The group comprises the Baltimore City Health Department, the Mayor’s Office, Baltimore City Public Schools and Baltimore’s Promise (BP). The four entities are using a grant from Modernized Anti-Racist Data Ecosystems (MADE) for Health Justice to support the implementation of the Baltimore City Youth Data Hub.
The coalition has a primary objective of creating a locally-focused data ecosystem with a health emphasis, rooted in principles of anti-racism, equity, justice and community. Its work is connected to Maryland Senate bill SB0870, which was passed in 2022 and cross-filed in the General Assembly with HB1276; both bills established the Baltimore City Youth Data Hub’s existence. According to the website of the de Beaumont Foundation, of which MADE for Health Justice is a new initiative, the hub particularly focuses on the needs of Black, Indigenous, Latinx and immigrant youth.

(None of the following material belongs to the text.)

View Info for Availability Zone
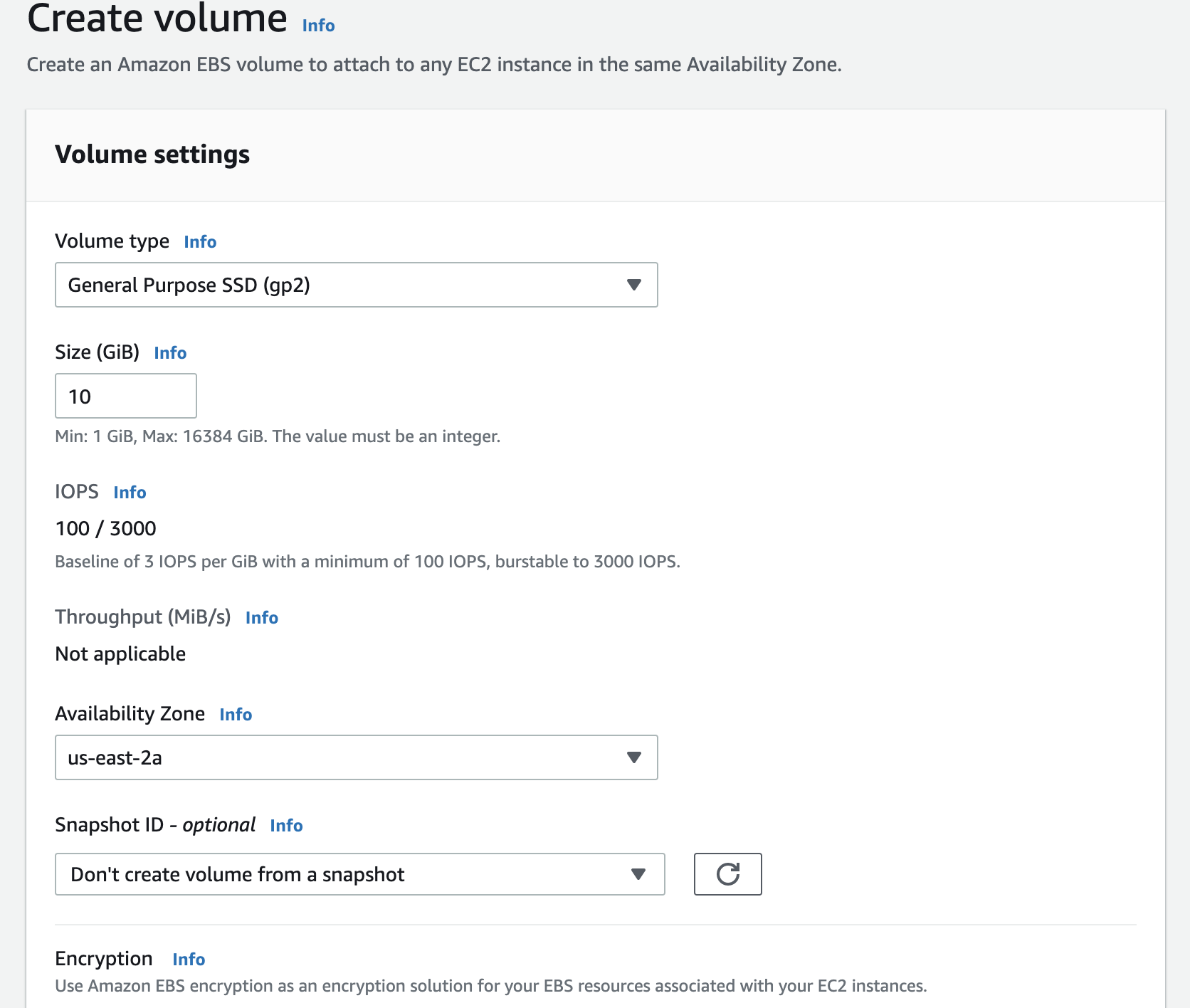Screen dimensions: 1190x1008 coord(235,715)
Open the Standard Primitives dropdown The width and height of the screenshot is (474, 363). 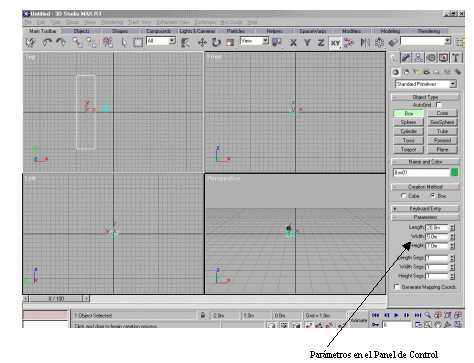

The coalition hopes the data hub will provide valuable insights to city leaders and youth service providers in Baltimore through the consistent production of information that helps expand access to youth opportunities and services throughout the year.
Equipping city leaders with the knowledge needed to make informed decisions regarding funding, policies and strategies that support Baltimore’s youth and families is a top priority for coalition leaders like Baltimore’s Promise CEO Julia Baez. The leader of the organization, which focuses on supporting the city’s children and families, said that the money will be directly disbursed to people and groups involved in research and advisory roles.